Thursday, January 26, 2012

Siddhis. And Google.

Miss Stan wrote a hilarious blog post about teaching yoga to children. If you haven't read it yet, you should: Maybe a Really Sharp Knife.

I too teach children's yoga and I've told the story of Ganesha many times in my classrooms. It's the story I use when all hell breaks loose and I can't get their attention any other way. Because seriously? Kids LOVE that story. It's their favourite. I think they like it because it's quirky, and because somebody's (Ganesha's) head gets chopped off.

When I first started telling the story of Ganesha, I grappled with the same concerns that Miss Stan had. Story! Too Violent! Must sanitize! But, really, there isn't much you can do to santize head-chopping. Besides, half the kids in my classes go home after school and play 'Shoot-'em-up-and-chop-em-up' video games on their gaming consoles. And at least Ganesha gets a new head!

Eventually, I decided that I should just be brutally honest: "Shiva chopped Ganesha's head off." *plunk*

This worked really well...

Kid in the Spiderman Tee: "How? How did he chop the head? He used a sword?"
Me: "No. He used a trident!"
Kid in the Spiderman Tee: (bewildered look) "Gum?!"
Me: "A trident's a weapon. It's like a big fork."
Kid in the Spiderman Tee: "No way! You can't chop off someone's head with a fork!"
Me: "You can if you have siddhis!"

Ah ha! Siddhis! Thank the gods for siddhis! Siddhis explain everything!

I spent a few weeks teaching yoga to teen girls in a rough part of the city. A few days before my first class, someone was shot and killed on the same bus I rode to get there. But believe me, I was far more intimidated by the idea of teaching yoga to a bunch of reluctant teenagers who glared at me when I first walked into the room.

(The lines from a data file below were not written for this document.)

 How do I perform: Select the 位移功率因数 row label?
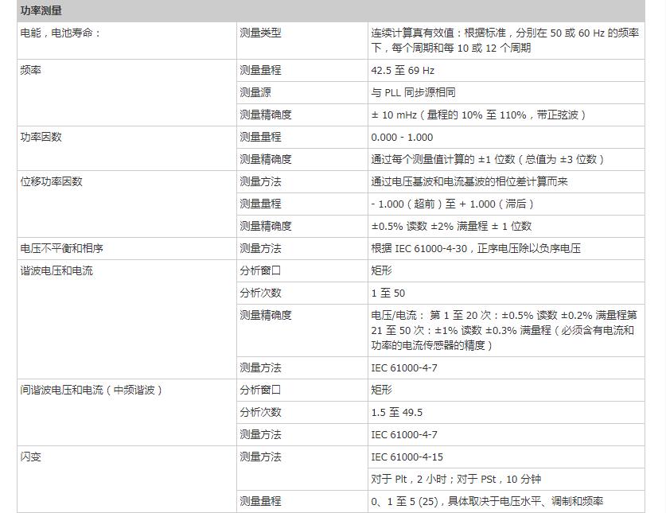[x=51, y=181]
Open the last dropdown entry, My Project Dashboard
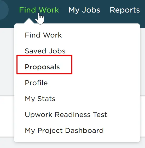 click(x=64, y=131)
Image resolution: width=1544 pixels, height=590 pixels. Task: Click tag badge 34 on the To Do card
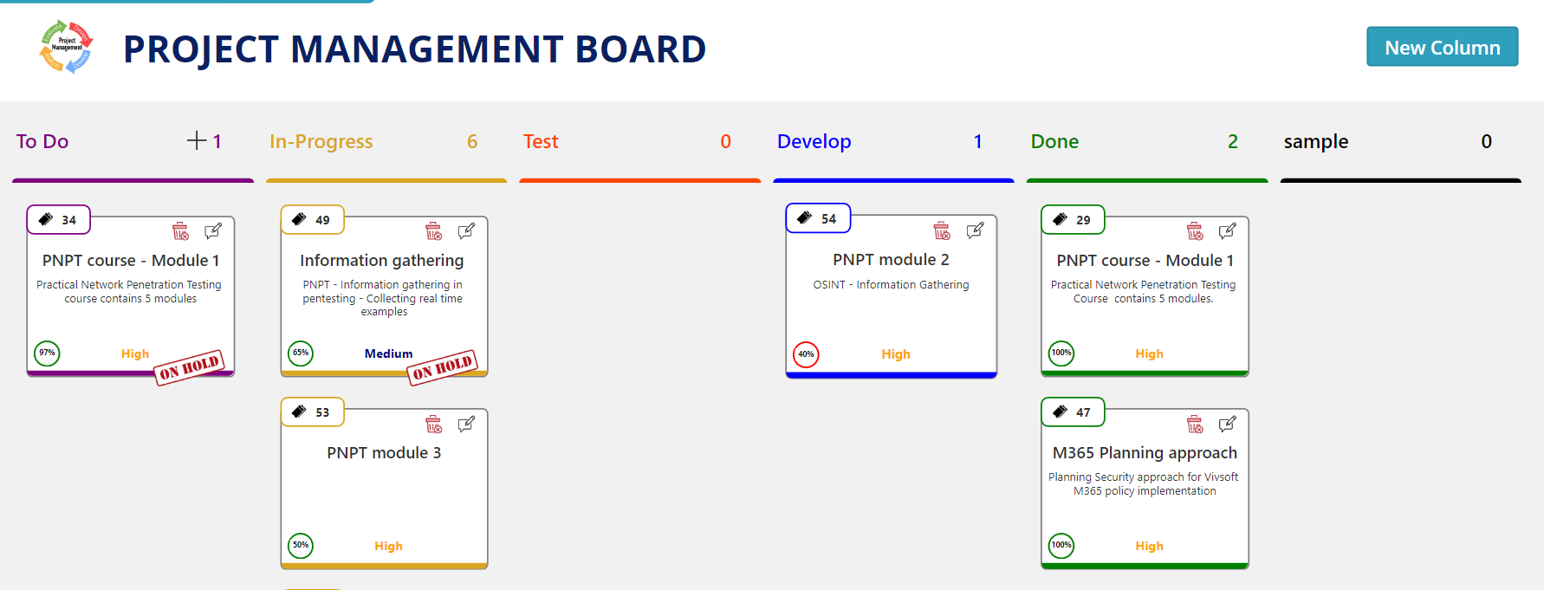point(58,219)
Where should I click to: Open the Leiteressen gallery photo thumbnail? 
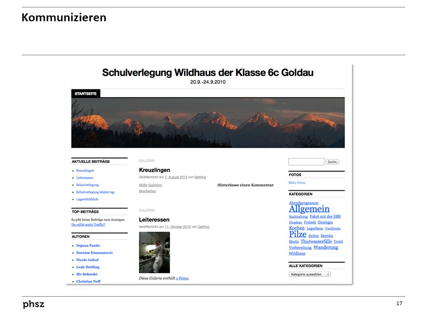[x=154, y=252]
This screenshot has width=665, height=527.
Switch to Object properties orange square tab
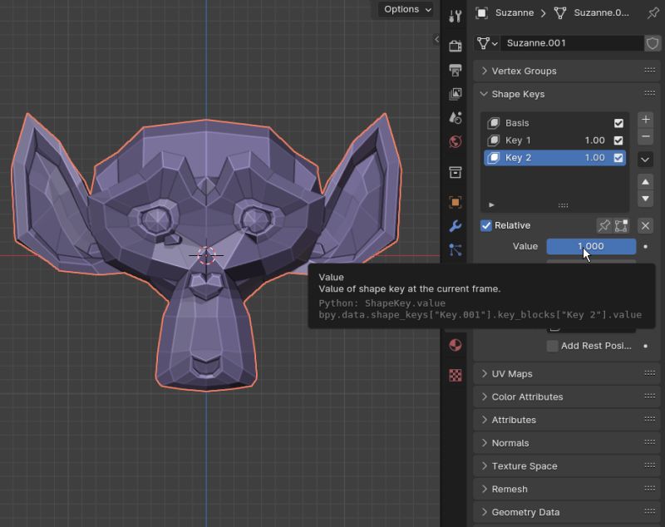pos(455,201)

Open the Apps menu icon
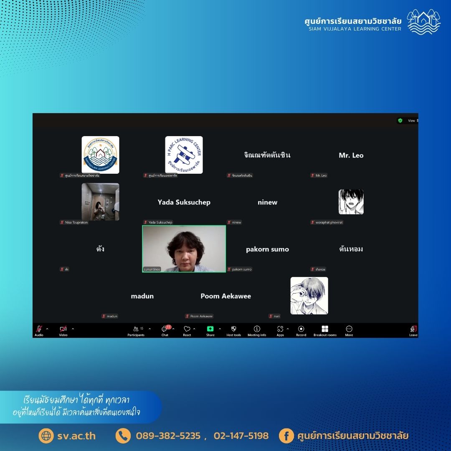pyautogui.click(x=280, y=329)
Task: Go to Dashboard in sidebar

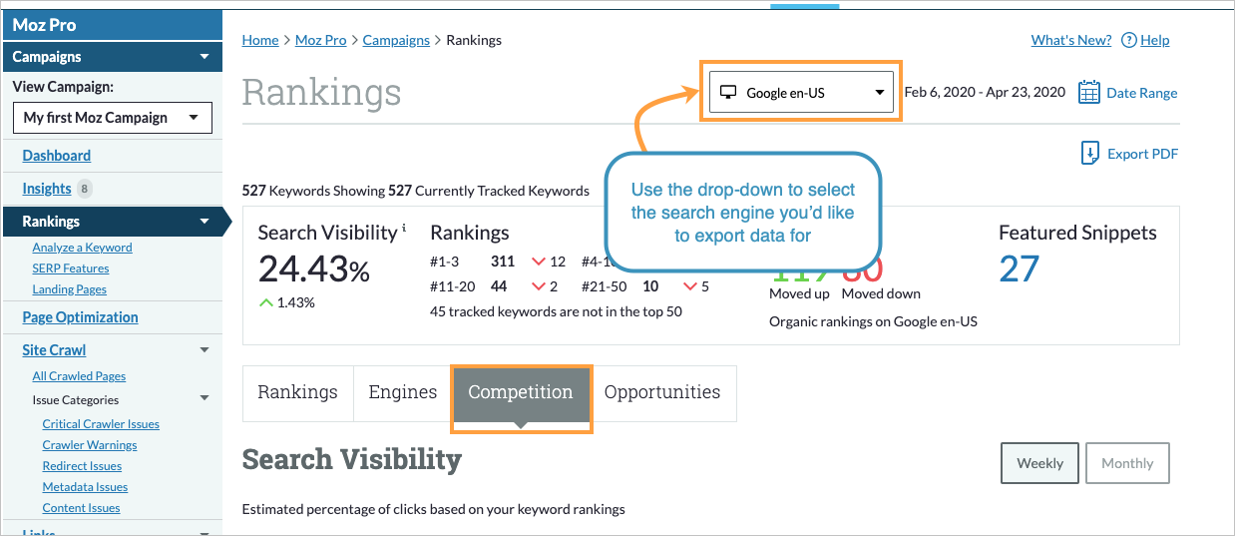Action: point(56,156)
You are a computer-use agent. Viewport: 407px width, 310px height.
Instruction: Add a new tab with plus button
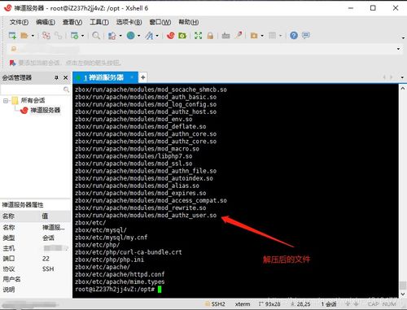coord(142,77)
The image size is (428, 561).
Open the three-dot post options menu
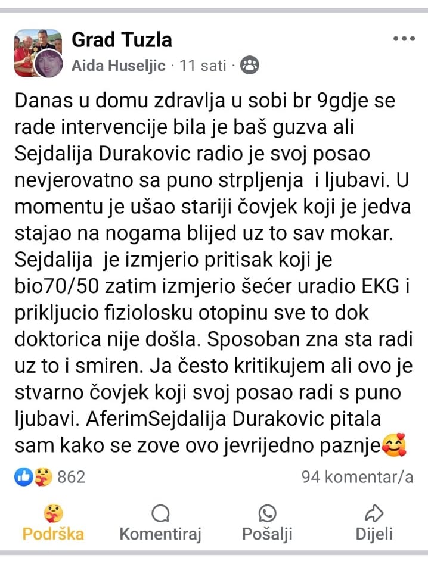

I won them over with arm balances.

Within a half-hour, they knew how to do Bakasana and I had been educated in a half-dozen slang words and pop-culture references that were entirely new to me. It was a fair exchange! Things were going so well, I decided to tell them the story of Ganesha.

Me: "So when Shiva came back from his sadhana in the forest, he found a strange young man guarding his wife's bath. He became very angry and took his trident..."
Girl with Sparkly Shirt: "Wait! Wait, Miss! Why was Shiva mad at his son?"
Me: "He didn't know Ganesha was his son. Remember? Parvati made Ganesha in the bathtub..."
Girl with braids: "With toenail clippings!"
Me: "Yeah, something like that..."
Girl with Sparkly Shirt: "I'll bet Shiva thought they were getting it on!"
Me: "Um, I'm not sure about that...(stalling)...but let me tell you about the trident! Shiva took his trident and chopped..."
Girl with braids: "Uh huh! Shiva was jealous!"
(all the girls start nodding, knowingly)
Girl with Sparkly Shirt: "Miss, was Parvati a MILF?"

The embarassing part of this story isn't the fact that a 14-year-old girl asked me if a Hindu goddess was a MILF. The embarrassing part of the story is that I didn't, in fact, know what a 'MILF' was.

But I was pretty sure that Parvati wasn't one...

Me: "No, Parvati was not a MILF. Now where was I? Oh yeah, the trident..."

*plunk*

After the class, the teacher walked me to the main door and thanked me. "The girls loved you." She quietly added, "And you handled the MILF thing really well!"

As soon as got home, I Googled.

OMG. *jawdrop*

Parvati is *definitely* not a MILF! LOL!




- Posted using BlogPress from my iPad

3 comments:

Loo said...

kids love gore. never spare the gore. and teenage girls love love triangles. never spare those either. I wish you were my teacher!

Sherena said...

This made me laugh, I loved the story of the teenage girls....Thanks for sharing and bringing a smile to my face.

Kaivalya said...

@Loo
And wow, do teenage girls ever love to push those boundaries! The best part is, I left them with a better idea of what yoga is really about - not just exercise as they thought. We talked about the Yamas and Niyamas, Pranayama and even tried meditation (for two whole minutes). I call that a success!

@Sherena
I still laugh remembering it. :-) I think I learned as much from them as they did from me!